The particle spacing was then varied by changing the substrate retraction velocity from 2.3 to 41.9 mm/min, using a 2 mg/mL solution of PS(1780)-b-P[2VP(HAuCl4)0.2](520) diblock copolymer. Increasing the retraction velocity led to a quasi-linear decrease in the particle spacing from approximately 125 to 95 nm (Fig. 1b). Notably, a maximal retraction velocity was also observed, above which the particle spacing saturates. This finding is explained by the observation that a faster retraction velocity of the substrate results in a thicker liquid film adsorbed to it, since the liquid has less time to flow back into the solution reservoir. This results in an increased number of deposited micelles per unit area, after evaporation of the solvent. Since a dissolved diblock copolymer micelle consists of a soft shell of polystyrene, micelles adjust to variations in micellar density during solvent evaporation by forming energetically favourable micellar core-to-core spacing, while each core positions the gold for deposition on substrates. Saturation of micellar packing is obtained when the polystyrene shell cannot be condensed any further.

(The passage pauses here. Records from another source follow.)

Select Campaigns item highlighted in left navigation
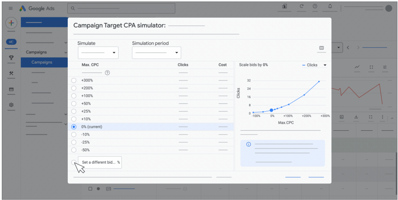The height and width of the screenshot is (200, 398). pyautogui.click(x=42, y=62)
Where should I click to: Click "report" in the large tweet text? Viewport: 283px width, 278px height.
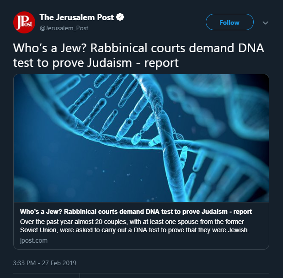161,63
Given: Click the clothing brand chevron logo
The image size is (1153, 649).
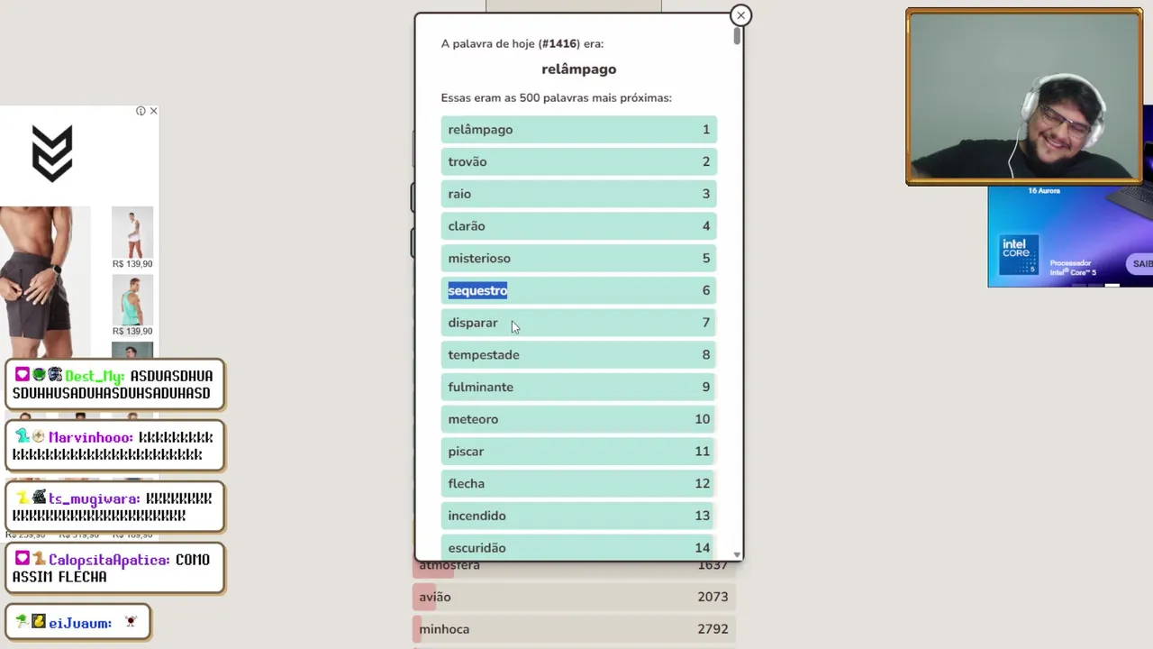Looking at the screenshot, I should (52, 153).
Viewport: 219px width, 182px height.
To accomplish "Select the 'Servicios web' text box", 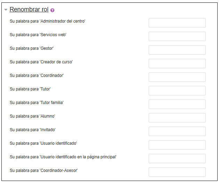I will 177,36.
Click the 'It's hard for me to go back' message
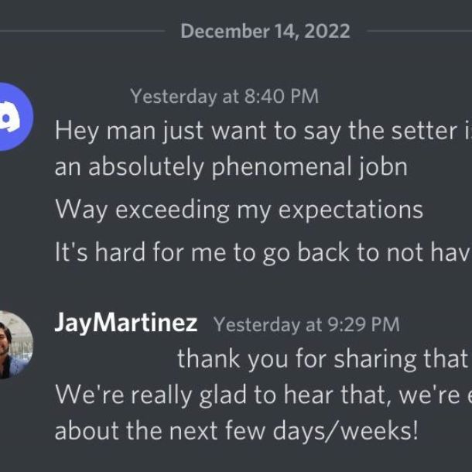Image resolution: width=472 pixels, height=472 pixels. coord(255,252)
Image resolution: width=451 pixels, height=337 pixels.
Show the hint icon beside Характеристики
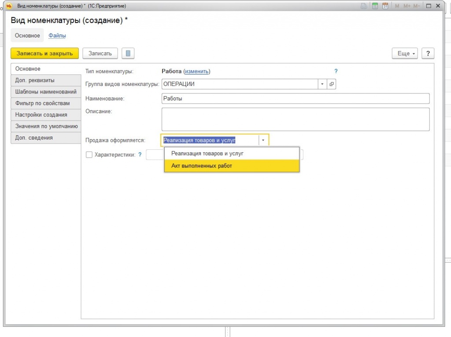click(x=140, y=155)
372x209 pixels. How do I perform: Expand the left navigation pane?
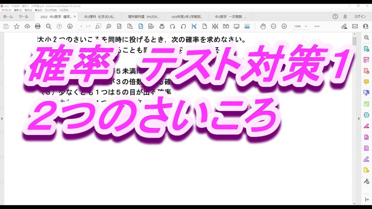point(2,119)
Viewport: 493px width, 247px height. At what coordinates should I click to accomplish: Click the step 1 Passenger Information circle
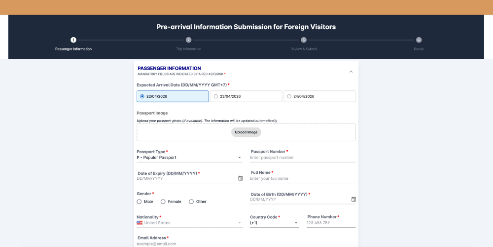(x=73, y=40)
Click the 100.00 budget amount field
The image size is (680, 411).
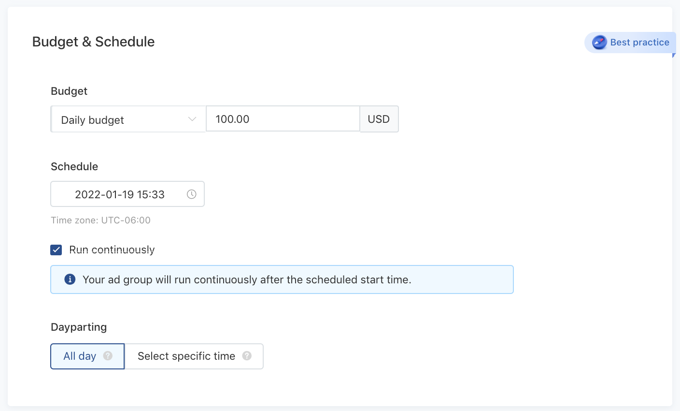283,119
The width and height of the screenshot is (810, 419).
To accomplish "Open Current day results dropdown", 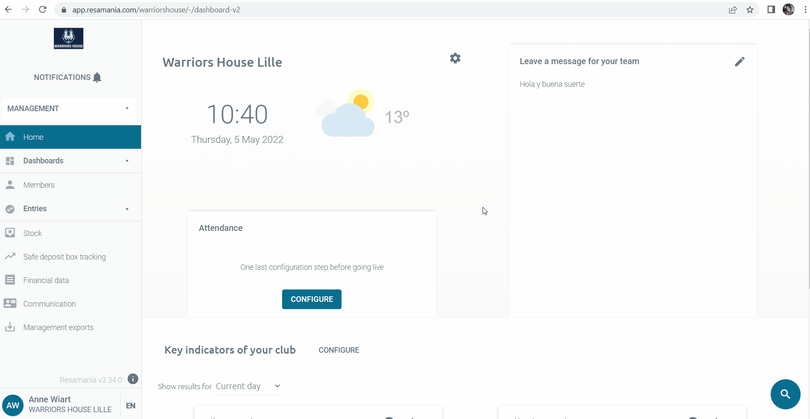I will click(x=248, y=386).
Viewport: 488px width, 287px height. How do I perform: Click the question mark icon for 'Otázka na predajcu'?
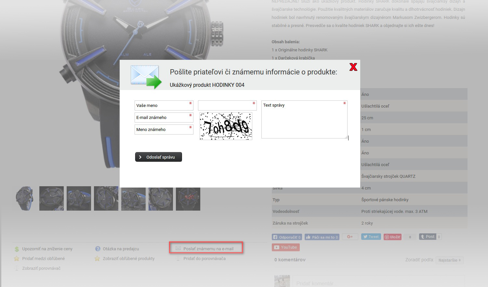point(98,249)
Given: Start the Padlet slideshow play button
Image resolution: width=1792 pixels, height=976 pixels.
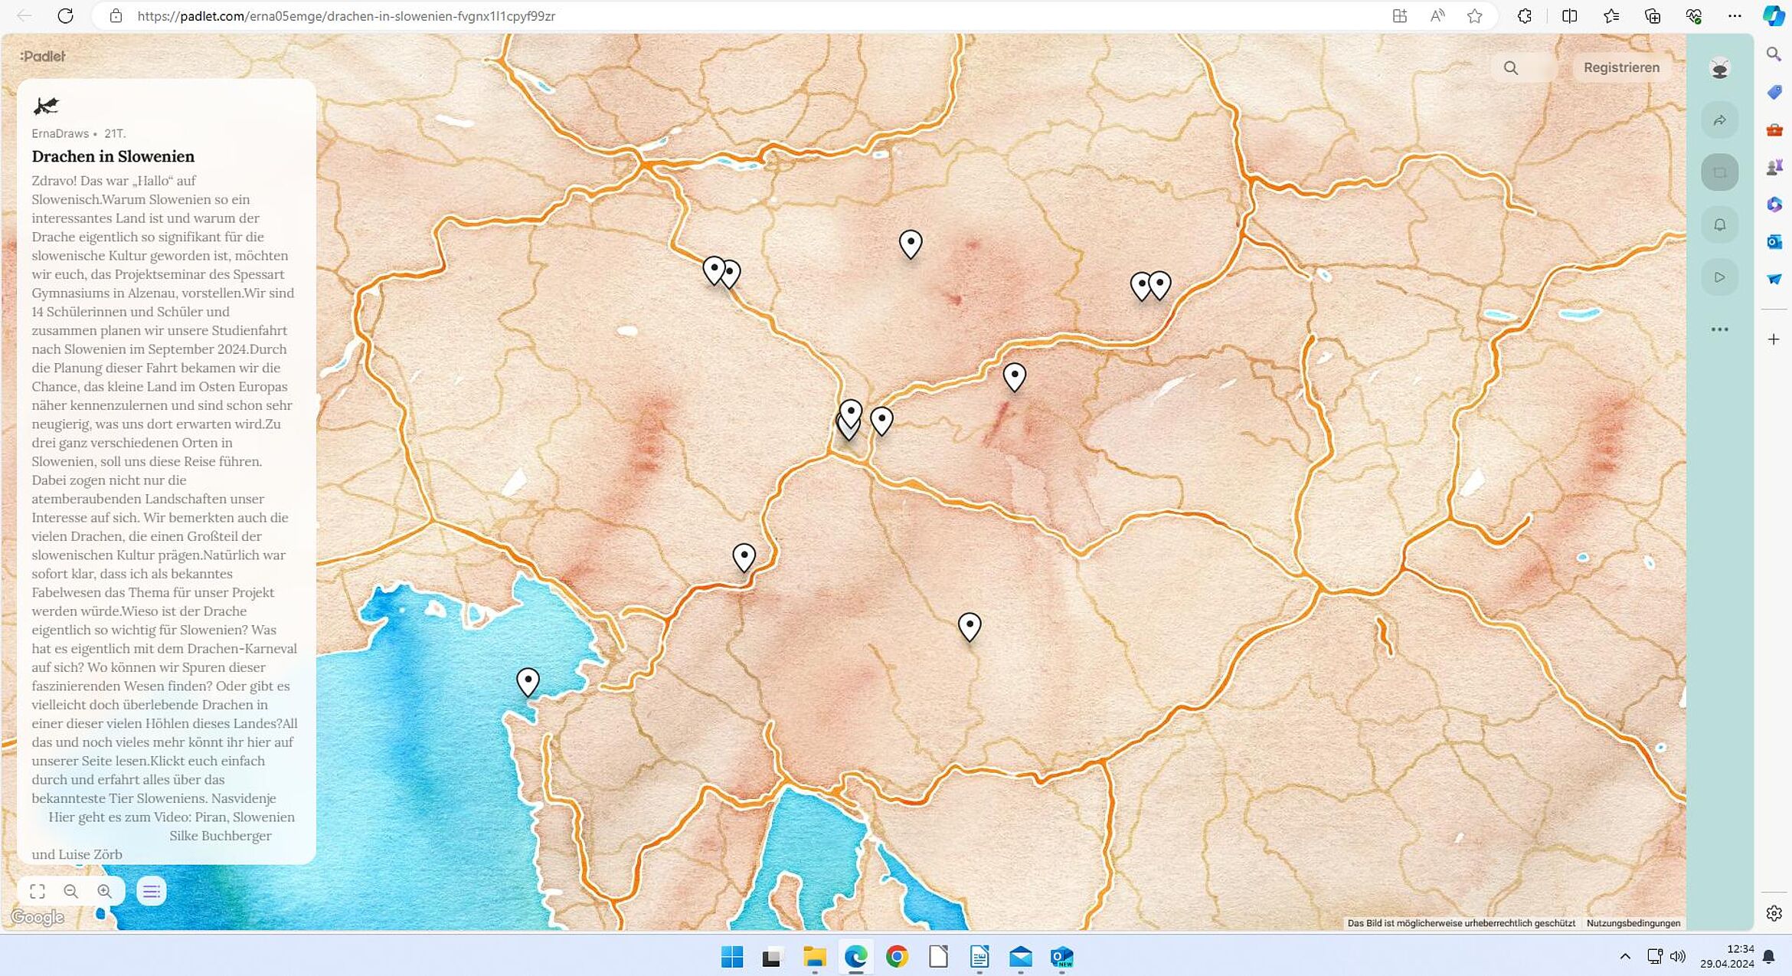Looking at the screenshot, I should click(1719, 277).
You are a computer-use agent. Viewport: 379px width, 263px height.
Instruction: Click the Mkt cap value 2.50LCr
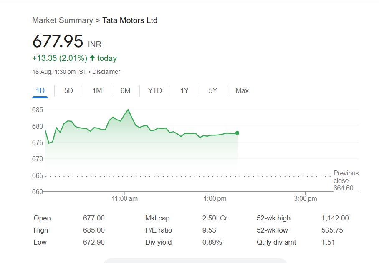[x=215, y=218]
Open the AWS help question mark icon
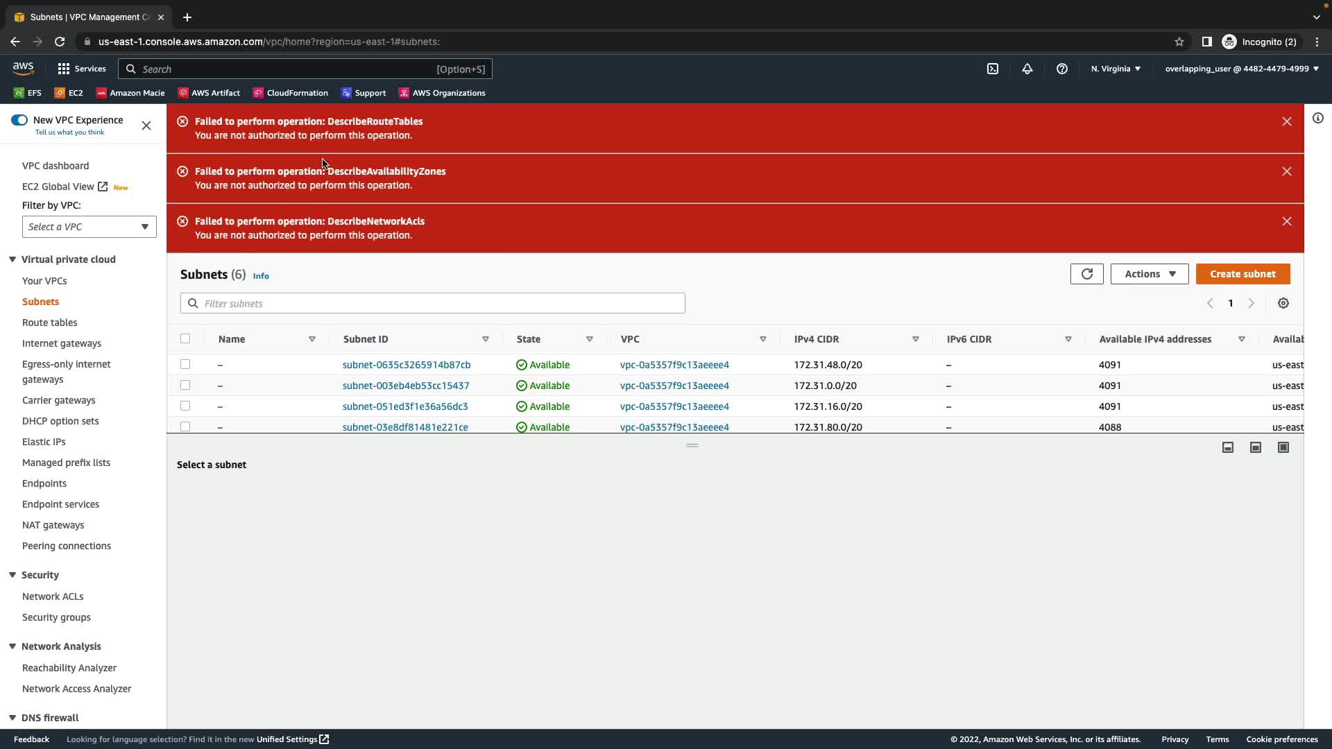 [1062, 69]
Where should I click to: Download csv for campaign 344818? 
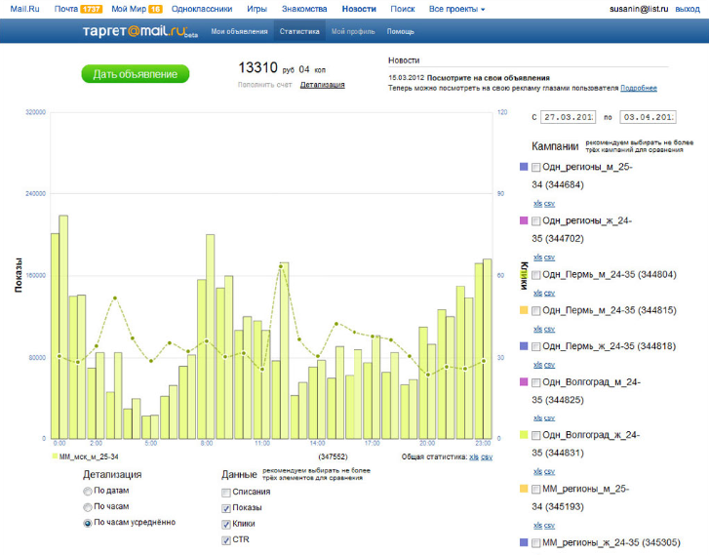tap(549, 365)
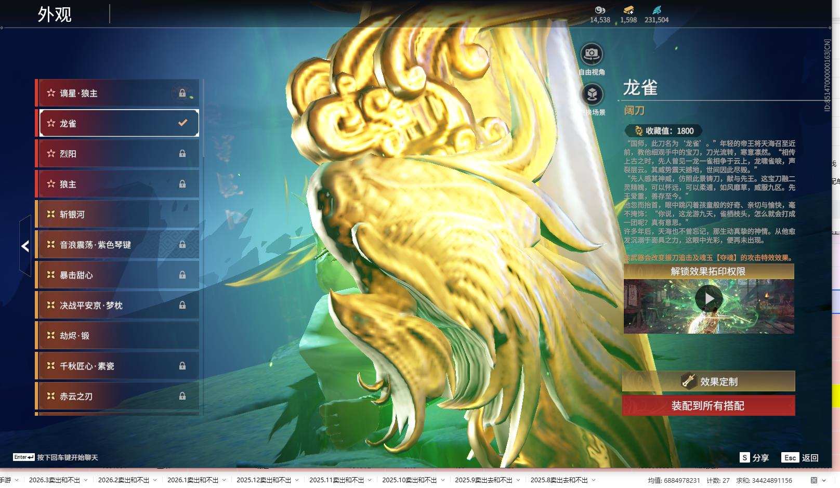Click the checkmark on the 龙雀 skin entry
This screenshot has width=840, height=488.
tap(181, 123)
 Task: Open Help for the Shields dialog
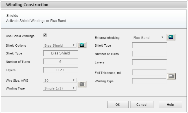coord(170,105)
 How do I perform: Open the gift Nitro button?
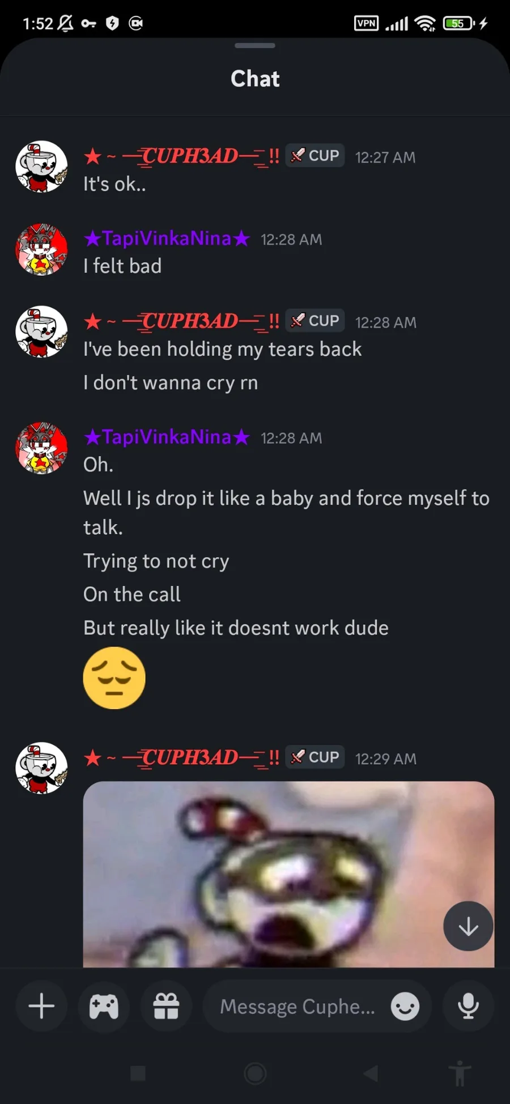(166, 1006)
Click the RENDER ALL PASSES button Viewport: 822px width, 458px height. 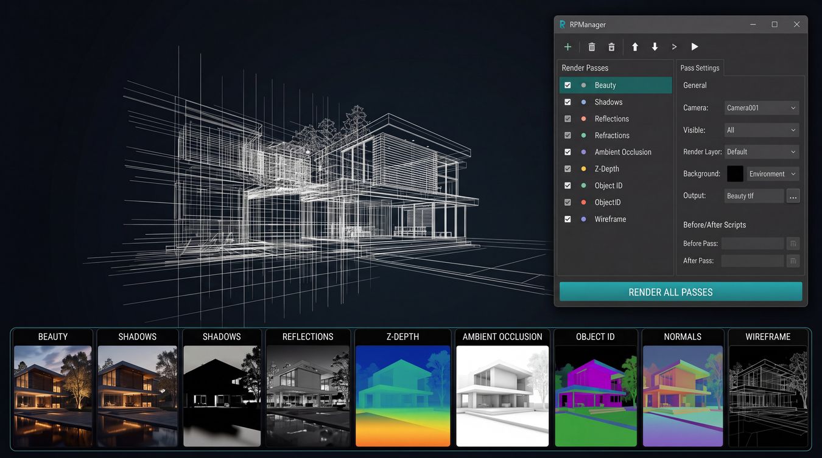[681, 292]
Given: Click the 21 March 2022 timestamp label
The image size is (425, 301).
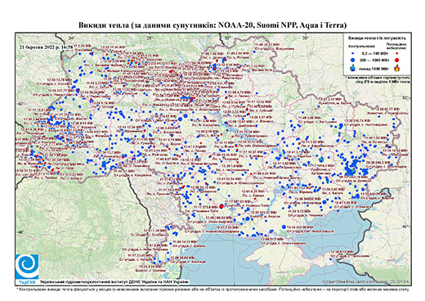Looking at the screenshot, I should coord(46,47).
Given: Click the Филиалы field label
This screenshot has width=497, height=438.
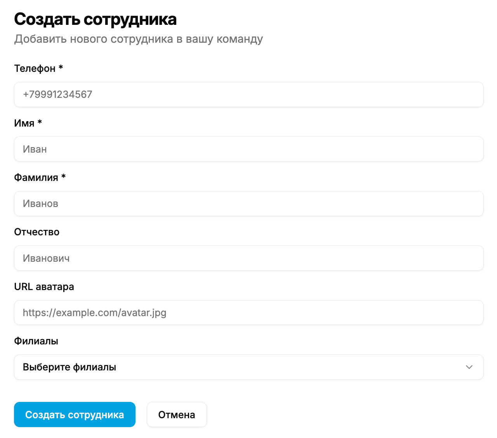Looking at the screenshot, I should pos(36,341).
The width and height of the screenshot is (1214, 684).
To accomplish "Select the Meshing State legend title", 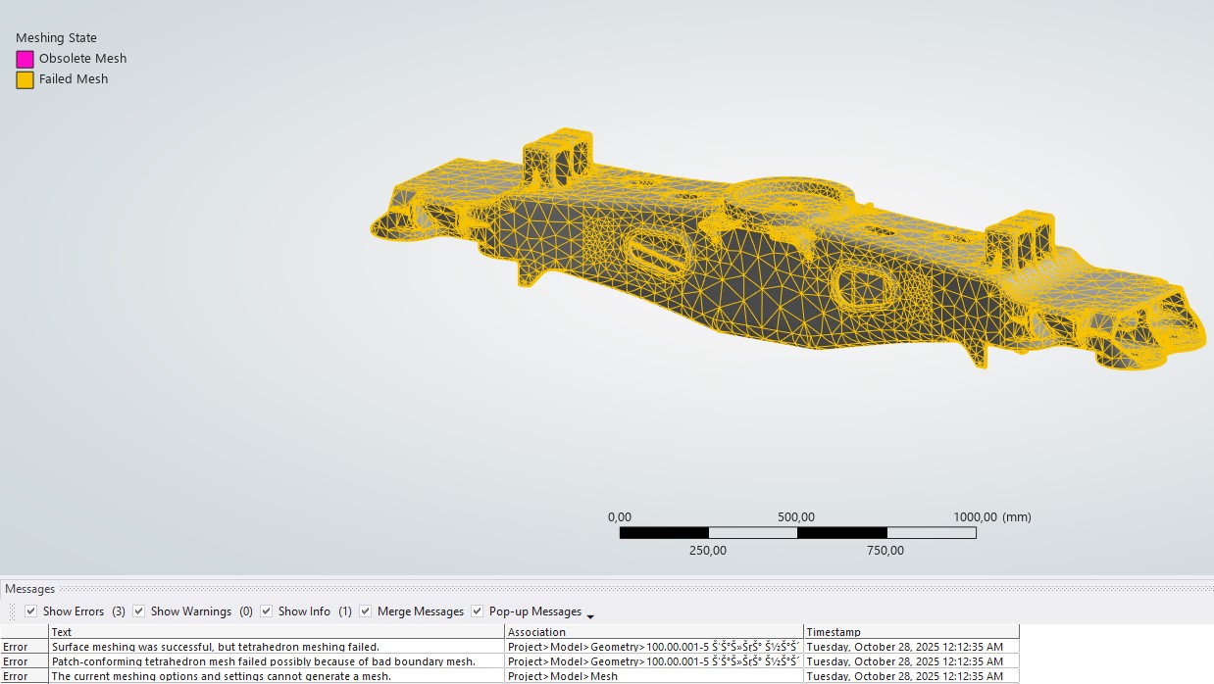I will click(x=56, y=38).
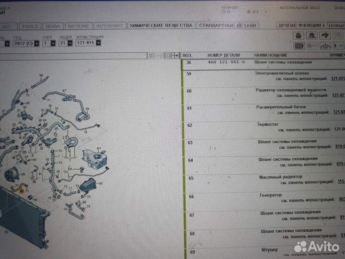Image resolution: width=345 pixels, height=259 pixels.
Task: Open the ГЛГР dropdown showing 1
Action: tap(53, 43)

A particle spacing gradient on one substrate was obtained by varying the substrate retraction velocity from the micellar solution. An extended range of particle spacing gradients was obtained by combining the alternation in polymer length with the retraction velocity (Fig. 1c). The combination of three different molecular weights of PS-P2VP diblock copolymers with different substrate retraction velocities yielded variations in particle spacing of between 80 and 250 nm. In general, a larger molecular weight of PS resulted in a wider particle spacing range by gradual variation of the substrate retraction velocity. Particle spacing gradients with different strengths of Δ19 +/- 1, Δ30 +/- 3 and Δ50 +/- 7 nm/mm were obtained by varying the acceleration of the retraction speed (Fig. 1d). The insets show SEM micrographs of highly regular gold nanopatterns at a substrate position below 3 mm and above 5 mm. Fig. 1e depicts particle spacing gradients of different directions on the same substrate.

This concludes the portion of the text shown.